REQUIRED ACTION
Tally up the lines below that include the word "beside". Answer with the number alone.

DATASET
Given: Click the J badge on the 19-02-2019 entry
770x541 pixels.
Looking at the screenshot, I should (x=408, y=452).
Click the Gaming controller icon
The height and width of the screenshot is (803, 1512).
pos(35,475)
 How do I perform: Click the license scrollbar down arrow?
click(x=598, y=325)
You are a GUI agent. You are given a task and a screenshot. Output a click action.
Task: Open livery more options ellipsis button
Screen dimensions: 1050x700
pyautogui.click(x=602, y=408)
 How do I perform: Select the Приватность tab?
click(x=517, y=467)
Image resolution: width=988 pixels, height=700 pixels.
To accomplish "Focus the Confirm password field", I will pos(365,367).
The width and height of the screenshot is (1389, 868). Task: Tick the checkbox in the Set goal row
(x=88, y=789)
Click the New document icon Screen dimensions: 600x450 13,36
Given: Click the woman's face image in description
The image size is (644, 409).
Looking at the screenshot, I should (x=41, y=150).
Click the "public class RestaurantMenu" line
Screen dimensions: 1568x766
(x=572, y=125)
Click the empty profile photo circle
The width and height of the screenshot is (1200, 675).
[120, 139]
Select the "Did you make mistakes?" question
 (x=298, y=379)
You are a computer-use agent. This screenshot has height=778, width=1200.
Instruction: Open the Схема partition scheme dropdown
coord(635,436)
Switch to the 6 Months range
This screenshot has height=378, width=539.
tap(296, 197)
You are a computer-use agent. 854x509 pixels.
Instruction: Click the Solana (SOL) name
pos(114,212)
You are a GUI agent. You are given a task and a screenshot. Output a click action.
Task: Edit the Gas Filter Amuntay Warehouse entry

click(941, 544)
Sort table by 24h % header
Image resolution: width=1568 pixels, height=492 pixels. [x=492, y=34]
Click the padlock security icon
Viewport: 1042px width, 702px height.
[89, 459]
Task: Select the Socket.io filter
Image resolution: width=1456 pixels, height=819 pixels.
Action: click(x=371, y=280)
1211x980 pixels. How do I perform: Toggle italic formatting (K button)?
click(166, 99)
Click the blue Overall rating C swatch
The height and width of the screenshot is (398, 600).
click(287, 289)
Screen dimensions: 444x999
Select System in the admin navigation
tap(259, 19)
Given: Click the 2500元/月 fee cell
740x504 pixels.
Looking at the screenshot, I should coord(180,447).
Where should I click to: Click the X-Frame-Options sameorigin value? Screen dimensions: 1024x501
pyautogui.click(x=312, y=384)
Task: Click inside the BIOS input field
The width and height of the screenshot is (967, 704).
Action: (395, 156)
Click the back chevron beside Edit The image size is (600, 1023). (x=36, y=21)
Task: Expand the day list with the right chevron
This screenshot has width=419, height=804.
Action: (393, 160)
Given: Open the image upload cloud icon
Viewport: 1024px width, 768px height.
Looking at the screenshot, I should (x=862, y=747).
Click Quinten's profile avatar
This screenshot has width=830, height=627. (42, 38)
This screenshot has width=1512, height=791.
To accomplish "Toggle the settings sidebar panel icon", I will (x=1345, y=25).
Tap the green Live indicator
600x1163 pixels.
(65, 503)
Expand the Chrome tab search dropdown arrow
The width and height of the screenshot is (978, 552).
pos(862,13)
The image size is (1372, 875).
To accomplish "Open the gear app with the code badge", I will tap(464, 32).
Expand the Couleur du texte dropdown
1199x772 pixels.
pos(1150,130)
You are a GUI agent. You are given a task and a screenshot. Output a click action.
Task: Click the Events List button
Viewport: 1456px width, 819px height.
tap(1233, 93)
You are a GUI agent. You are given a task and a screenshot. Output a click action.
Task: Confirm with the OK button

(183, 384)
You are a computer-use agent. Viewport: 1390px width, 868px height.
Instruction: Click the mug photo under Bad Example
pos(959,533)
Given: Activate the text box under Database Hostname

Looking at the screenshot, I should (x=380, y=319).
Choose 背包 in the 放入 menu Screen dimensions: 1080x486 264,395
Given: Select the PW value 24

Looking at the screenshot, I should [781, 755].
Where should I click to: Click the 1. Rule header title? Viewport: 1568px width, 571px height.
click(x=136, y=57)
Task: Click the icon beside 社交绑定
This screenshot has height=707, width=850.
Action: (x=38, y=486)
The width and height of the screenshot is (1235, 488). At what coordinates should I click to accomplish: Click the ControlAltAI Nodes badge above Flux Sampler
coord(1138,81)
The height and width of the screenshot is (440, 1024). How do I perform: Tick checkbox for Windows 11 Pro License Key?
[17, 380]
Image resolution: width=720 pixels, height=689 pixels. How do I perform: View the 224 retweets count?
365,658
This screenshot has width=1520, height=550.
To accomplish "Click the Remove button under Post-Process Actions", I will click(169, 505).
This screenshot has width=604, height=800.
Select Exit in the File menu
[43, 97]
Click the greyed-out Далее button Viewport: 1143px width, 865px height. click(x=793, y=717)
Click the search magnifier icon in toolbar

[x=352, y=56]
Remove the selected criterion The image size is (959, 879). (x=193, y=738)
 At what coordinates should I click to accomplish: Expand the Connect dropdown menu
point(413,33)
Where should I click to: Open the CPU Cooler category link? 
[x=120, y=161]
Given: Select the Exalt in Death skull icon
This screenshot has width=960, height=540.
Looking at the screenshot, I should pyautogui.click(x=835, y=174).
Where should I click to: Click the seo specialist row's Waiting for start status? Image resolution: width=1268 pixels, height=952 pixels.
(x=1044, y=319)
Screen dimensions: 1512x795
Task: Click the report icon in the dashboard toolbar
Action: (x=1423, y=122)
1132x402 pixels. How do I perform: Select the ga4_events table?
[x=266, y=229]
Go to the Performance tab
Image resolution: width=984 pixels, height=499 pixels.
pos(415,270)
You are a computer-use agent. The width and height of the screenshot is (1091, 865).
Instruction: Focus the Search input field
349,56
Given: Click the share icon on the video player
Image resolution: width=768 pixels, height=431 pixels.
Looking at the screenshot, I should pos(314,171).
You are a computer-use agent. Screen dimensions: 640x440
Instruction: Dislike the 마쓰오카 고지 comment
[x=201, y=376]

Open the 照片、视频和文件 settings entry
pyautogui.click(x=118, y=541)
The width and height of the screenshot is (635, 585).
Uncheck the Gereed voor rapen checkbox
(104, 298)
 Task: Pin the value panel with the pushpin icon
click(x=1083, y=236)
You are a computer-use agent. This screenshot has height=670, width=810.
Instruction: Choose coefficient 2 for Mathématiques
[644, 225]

RESULT FOR THIS EXERCISE
2